··· Excerpt to read ···

I strongly recommend you save a bit of your final background paint in a jar in case you make a mistake in your design and need to “erase” it (LFMF).

You can paint your design on both sides. This will save you about half the cost since you basically get 8 posters instead of 4 from the same materials. However, you will probably want to sew a nice even hem so the “back” side looks good. (1) I didn’t want to mess around with sewing the painted canvas (2) at the time, we weren’t sure if we were going to use the canvases FOR a wall or hang them ON a wall. If we hung them on a wall, there was no point painting both sides since no one would be able to see the back, and if we used them as a wall we could just put two back to back.


----------



## Stinkerbell n Frog Prince (Sep 4, 2009)

]They look great. Very good tutorial wished it was posted 2 weeks ago... but thems the breaks.

Just finished up the last of our 4 HF smaller 4X 12 drop cloths last night. They had them on a three day coupon last week for $5.99. Each drop cloth has4 side show banners redone onto it. Each section took about an hour to 90 minutes to do our way... we were lazy and in a hurry.

Didn't think to iron out the folds to begin with kinda wish I had now.. 
Didn't think about wet canvas shirking so that must be why I have some unevenness... Oh well will add to the creep factor right. 
Even though I figured we'd need a primer coat we didn't bother... really wanted an old worn and weathered look, so faded and uneven coloring worked for us.

··· Data shown ···

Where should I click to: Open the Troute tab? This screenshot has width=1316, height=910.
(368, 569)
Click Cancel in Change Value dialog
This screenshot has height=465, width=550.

···

**Stated exercise 1**:
Using the canvas-painting thread, decide whether each statement agrees with it: (a) the drop cloths were available on a three-day coupon for $5.99, (b) the second poster ironed out the folds before starting, (c) painting on both sides saves about half the cost. Answer yes or no for each, quoting the words from the thread that settle it.
**Stated exercise 2**:
Reproduce the part of the canvas-painting thread starting with "Didn't think to" and going on through "worked for us.".
**Stated exercise 3**:
Carry on writing the canvas-painting thread from the point where it stops.
The lines have nothing to do with the canvas-painting thread.

**Response 1**:
(a) Yes: "They had them on a three day coupon last week for $5.99."
(b) No: "Didn't think to iron out the folds to begin with"
(c) Yes: "This will save you about half the cost"

**Response 2**:
Didn't think to iron out the folds to begin with kinda wish I had now.. 
Didn't think about wet canvas shirking so that must be why I have some unevenness... Oh well will add to the creep factor right. 
Even though I figured we'd need a primer coat we didn't bother... really wanted an old worn and weathered look, so faded and uneven coloring worked for us.

**Response 3**:
We just clipped the section of cloth we were working on to the garage door with a sheet of plastic behind to help keep paint off the door.... wishful thinking..Frog used his paint sprayer with watered down paint, for the large blocks of color, I did much of the hand painting using the watered down paint made for some good and not so good blending. Oh well keep repeating creepy factor like a mantra. 
Since they turned out to be more of a watercolor painting then paint paint I will be hitting them with an iron to make sure the color is set and fingers crossed won't bleed or run is they get wet. 
Planned on adding grommets to the top for easy hanging. The venue we've got for this year's potluck has 4 TALL windows and the banners will be hung over them. I'll try to post pictures of our finished banners once I get some. 

Again great banners and tutorial.

Finally got a few photos of some of the panels we did enjoy


----------



## teamtimtam (Feb 8, 2015)

Very nicly done! I made some of my own, but I used blackout drapery lining from Joanns. It is always going on sale, and it stops the bleed through


----------



## Hauntings by Design (Jan 2, 2010)

I need this great idea for my haunt. this is wonderful!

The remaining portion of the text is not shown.